L’un des problèmes soulevés est le fait que les entreprises qui peuvent se permettre d’entreprendre ce type d’activité marketing sont souvent celles qui produisent des vins de qualité et de quantité industrielles, ce qui va à l’encontre des valeurs des exploitations artisanales de taille plus modeste. En conséquence, il a été estimé que les organismes professionnels devraient mettre en valeur les vins artisanaux dans leurs projets d’œnotourisme, en mettant l’accent sur la tradition et l’histoire plutôt que sur les niveaux de sucre. En ce qui concerne les organismes de règlementation et leur rôle, il a été suggéré de former les viticulteurs aux techniques de fortification afin de maintenir la tradition en vie (des subventions pourraient-elles être accordées pour encourager la production ?) et d’envisager de réduire les règles et règlementations qui peuvent être dissuasives.

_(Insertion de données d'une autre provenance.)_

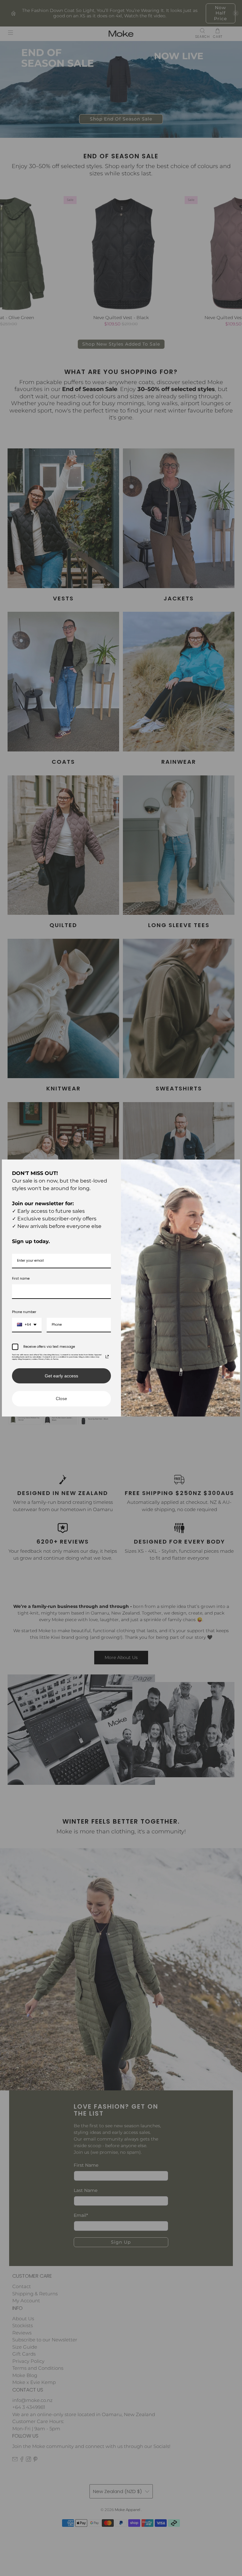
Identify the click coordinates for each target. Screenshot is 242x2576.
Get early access (61, 1375)
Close (61, 1398)
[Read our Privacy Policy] (107, 1356)
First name (21, 1278)
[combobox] (27, 1325)
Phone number (24, 1312)
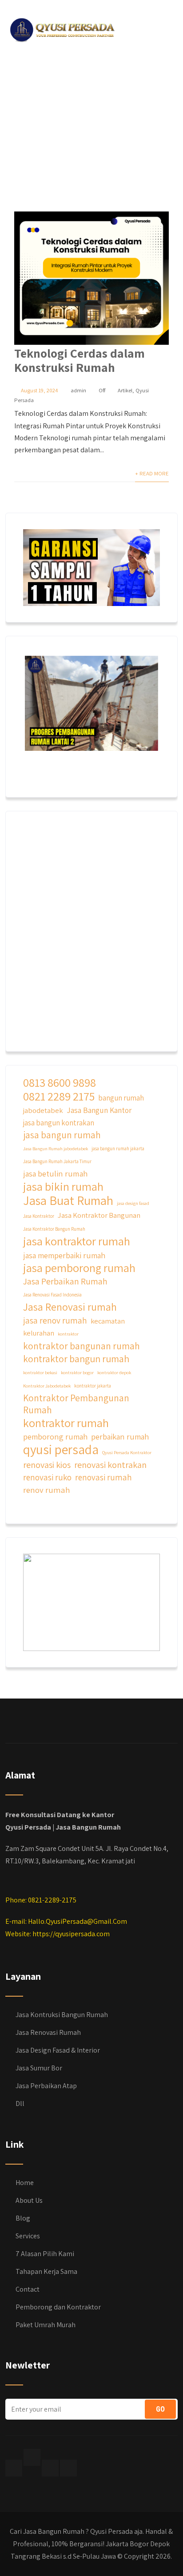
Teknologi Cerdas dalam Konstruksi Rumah (79, 360)
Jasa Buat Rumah (68, 1200)
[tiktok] (32, 2457)
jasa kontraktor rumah (76, 1241)
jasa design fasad (133, 1203)
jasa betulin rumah (55, 1173)
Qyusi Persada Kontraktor (126, 1452)
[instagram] (50, 2468)
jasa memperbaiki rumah (64, 1255)
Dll (20, 2103)
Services (28, 2236)
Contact (28, 2289)
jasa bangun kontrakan (58, 1123)
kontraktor (68, 1334)
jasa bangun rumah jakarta (118, 1148)
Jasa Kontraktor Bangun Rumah (54, 1229)
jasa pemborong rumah (79, 1268)
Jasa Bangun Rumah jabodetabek (55, 1148)
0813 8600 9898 (59, 1083)
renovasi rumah (103, 1477)
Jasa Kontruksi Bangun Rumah (62, 2014)
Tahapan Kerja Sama (46, 2271)
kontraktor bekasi (40, 1372)
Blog (23, 2218)
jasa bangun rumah (62, 1135)
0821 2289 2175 (59, 1096)
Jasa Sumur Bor (39, 2068)
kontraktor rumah (66, 1423)
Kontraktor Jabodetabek (47, 1386)
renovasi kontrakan (110, 1465)
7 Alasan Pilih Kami (45, 2253)
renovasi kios (47, 1465)
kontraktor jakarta (92, 1386)
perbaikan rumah (120, 1436)
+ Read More (152, 473)
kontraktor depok (114, 1372)
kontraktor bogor (77, 1372)
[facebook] (13, 2468)
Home (25, 2182)
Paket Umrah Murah (46, 2324)
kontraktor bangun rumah (76, 1359)
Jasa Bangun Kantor (99, 1110)
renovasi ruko (47, 1477)
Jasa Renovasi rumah (70, 1307)
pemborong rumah (55, 1436)
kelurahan (38, 1333)
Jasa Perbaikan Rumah (65, 1281)
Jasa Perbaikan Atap (46, 2085)
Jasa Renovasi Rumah (48, 2032)
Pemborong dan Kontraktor (58, 2307)
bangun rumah (121, 1098)
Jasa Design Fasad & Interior (58, 2050)
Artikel (125, 390)
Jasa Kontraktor (38, 1216)
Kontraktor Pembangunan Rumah (76, 1404)
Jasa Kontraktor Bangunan (99, 1215)
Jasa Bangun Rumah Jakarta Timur (57, 1161)
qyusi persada (61, 1449)
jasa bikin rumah (63, 1186)
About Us (29, 2200)
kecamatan (108, 1321)
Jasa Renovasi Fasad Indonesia (52, 1295)
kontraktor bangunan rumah (81, 1346)
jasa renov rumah (55, 1320)
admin (78, 390)
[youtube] (68, 2468)
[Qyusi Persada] (60, 28)
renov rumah (46, 1489)
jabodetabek (43, 1110)
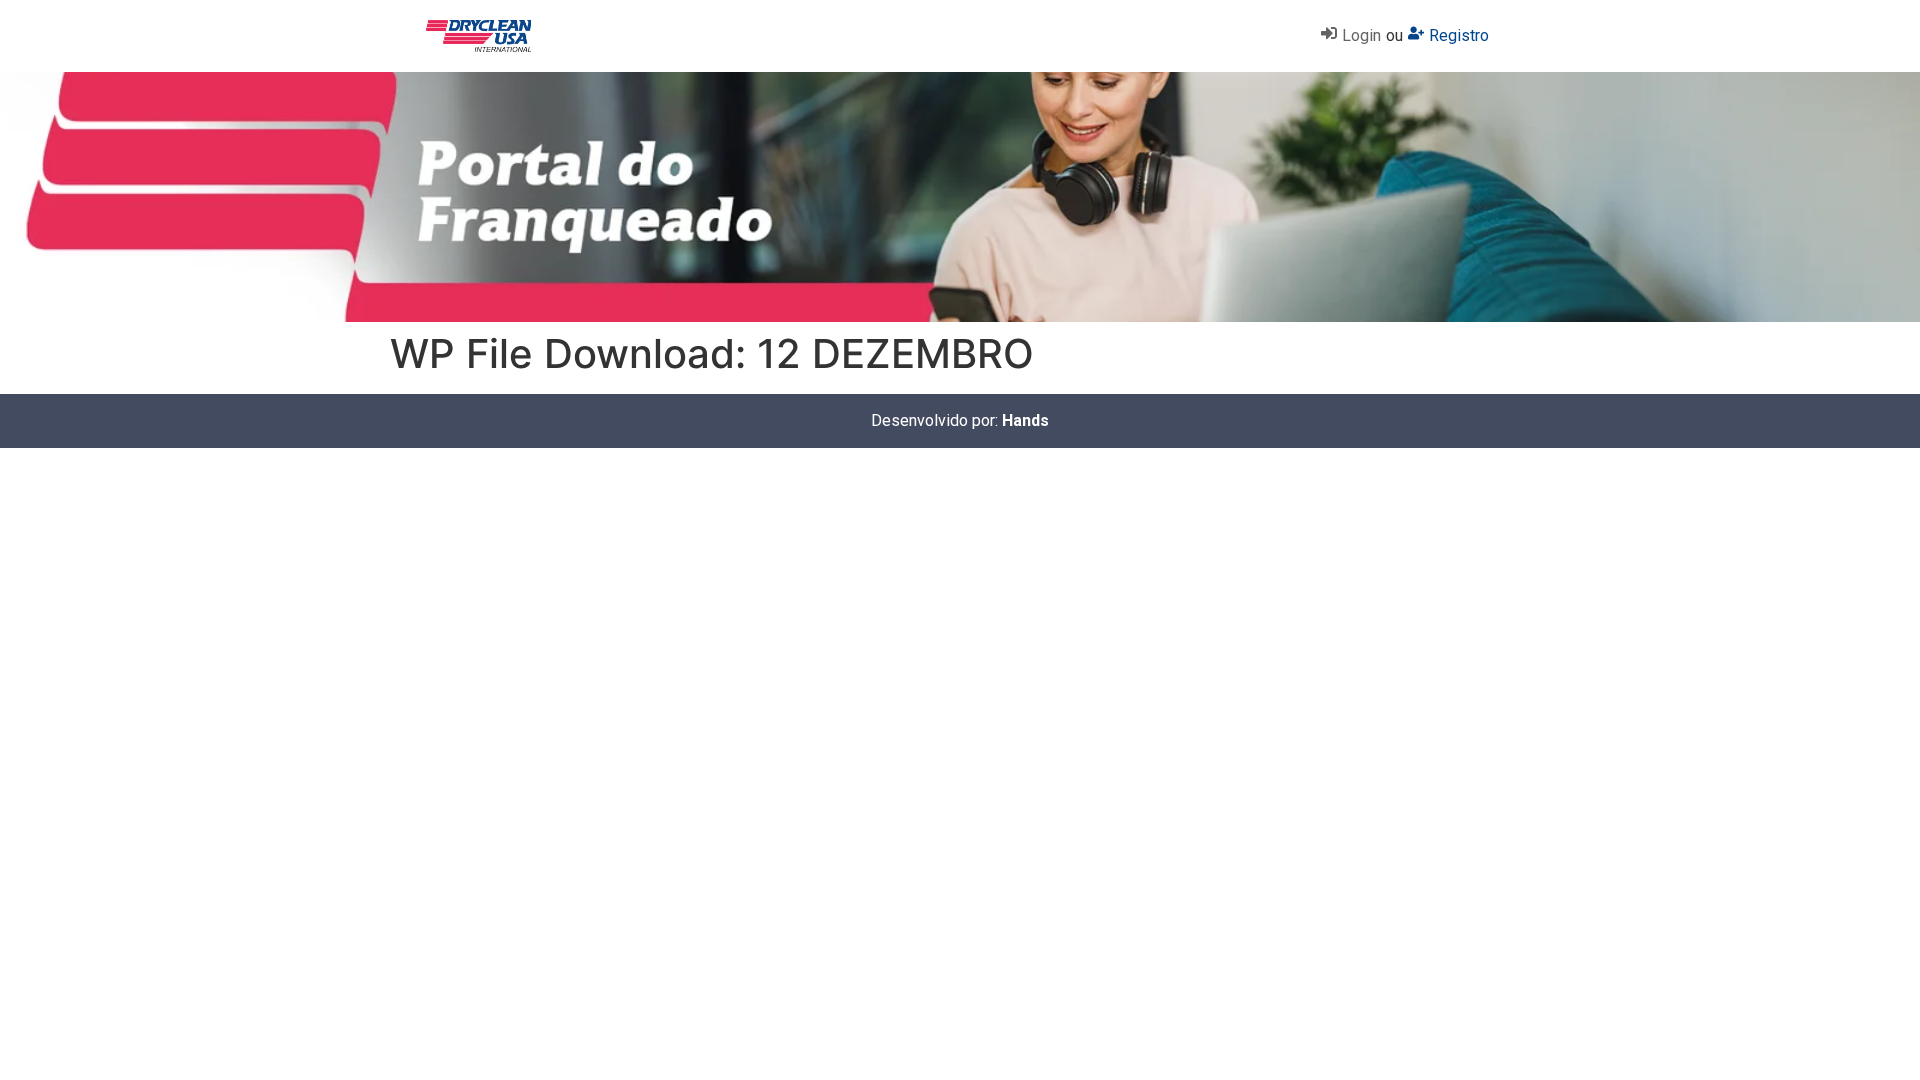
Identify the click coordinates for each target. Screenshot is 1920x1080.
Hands (1025, 420)
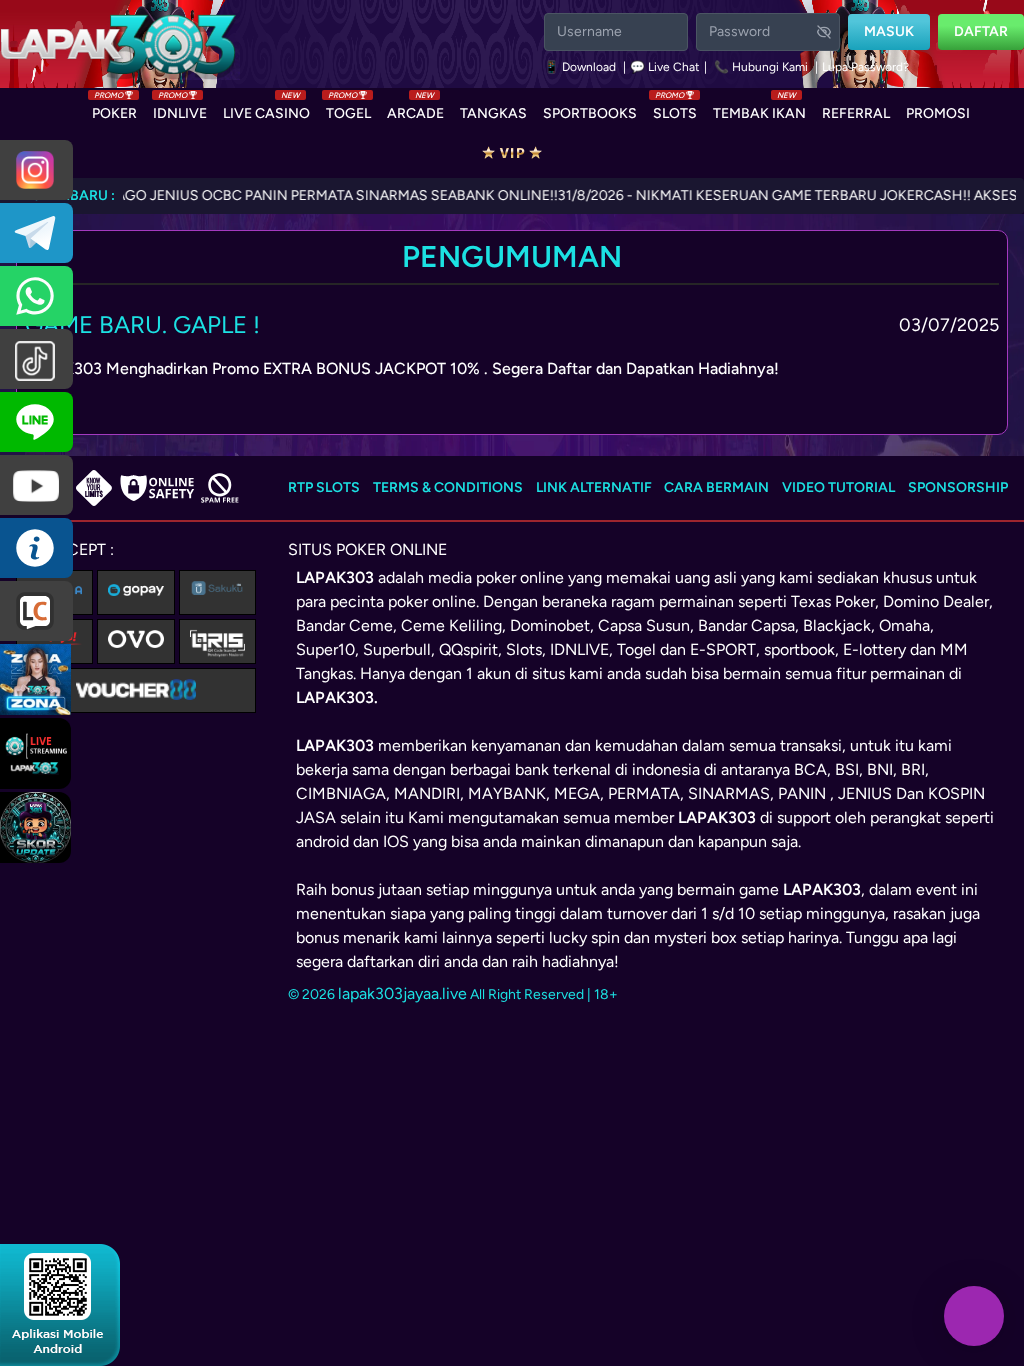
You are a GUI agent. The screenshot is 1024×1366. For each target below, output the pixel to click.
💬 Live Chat (665, 67)
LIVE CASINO (266, 109)
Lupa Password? (865, 67)
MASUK (889, 31)
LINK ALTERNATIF (594, 487)
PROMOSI (938, 113)
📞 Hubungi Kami (761, 67)
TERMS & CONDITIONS (448, 487)
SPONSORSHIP (958, 487)
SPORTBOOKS (590, 113)
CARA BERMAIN (716, 487)
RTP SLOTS (324, 487)
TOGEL (348, 109)
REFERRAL (856, 113)
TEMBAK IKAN (759, 109)
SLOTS (675, 109)
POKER (114, 109)
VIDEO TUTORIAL (838, 487)
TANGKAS (493, 113)
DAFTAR (981, 31)
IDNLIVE (180, 109)
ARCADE (415, 109)
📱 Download (581, 67)
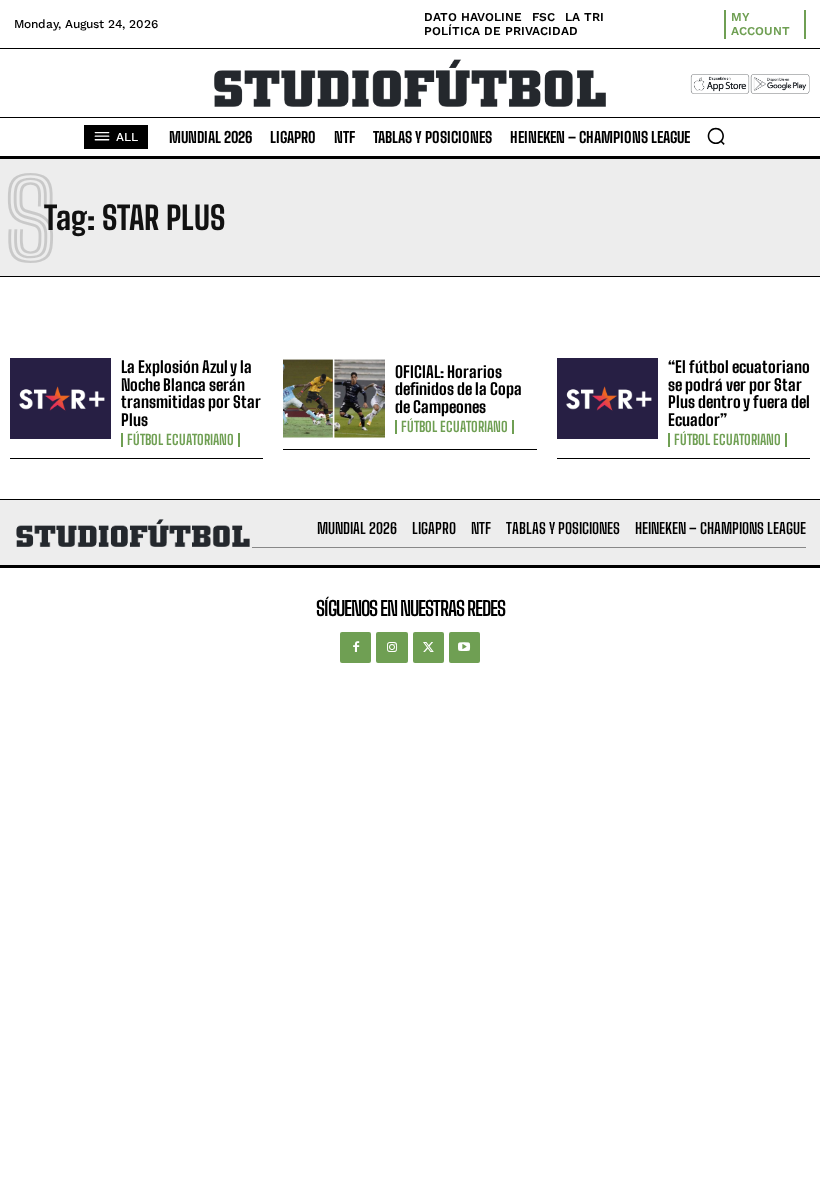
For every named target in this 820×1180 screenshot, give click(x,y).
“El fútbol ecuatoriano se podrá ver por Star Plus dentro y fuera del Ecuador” (739, 393)
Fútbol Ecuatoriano (180, 440)
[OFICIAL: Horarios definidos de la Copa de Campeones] (333, 398)
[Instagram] (391, 647)
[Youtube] (464, 647)
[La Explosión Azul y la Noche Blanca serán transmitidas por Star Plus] (60, 398)
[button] (716, 136)
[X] (428, 647)
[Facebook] (355, 647)
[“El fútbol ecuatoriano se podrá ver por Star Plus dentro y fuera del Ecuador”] (607, 398)
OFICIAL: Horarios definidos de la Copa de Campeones (458, 389)
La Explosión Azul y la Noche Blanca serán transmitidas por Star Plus (191, 393)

La campagne de marketing britannique entreprise par le conseil de règlementation des vins de Xérès a été citée comme un exemple de la manière dont ce vin particulier a été repositionné comme une option plus polyvalente, s’éloignant de son image traditionnelle de boisson d’avant repas.
Accords mets et vins
Un intervenant a révélé qu’il aimait créer des accords mets et vins avec des correspondances improbables, en brisant les idées préconçues et en défendant la créativité : « Alors qu’un vin fortifié (oxydatif ou non) peut être associé à un dessert ou à un fromage bleu ou affiné, pour faciliter son passage à la table à manger et vraiment impressionner, il faut un accord avec une viande blanche ou un poisson. Le gras de la viande ou la salinité du poisson contrebalancerait et ferait un merveilleux mariage avec leun vin doux ou fortifié. »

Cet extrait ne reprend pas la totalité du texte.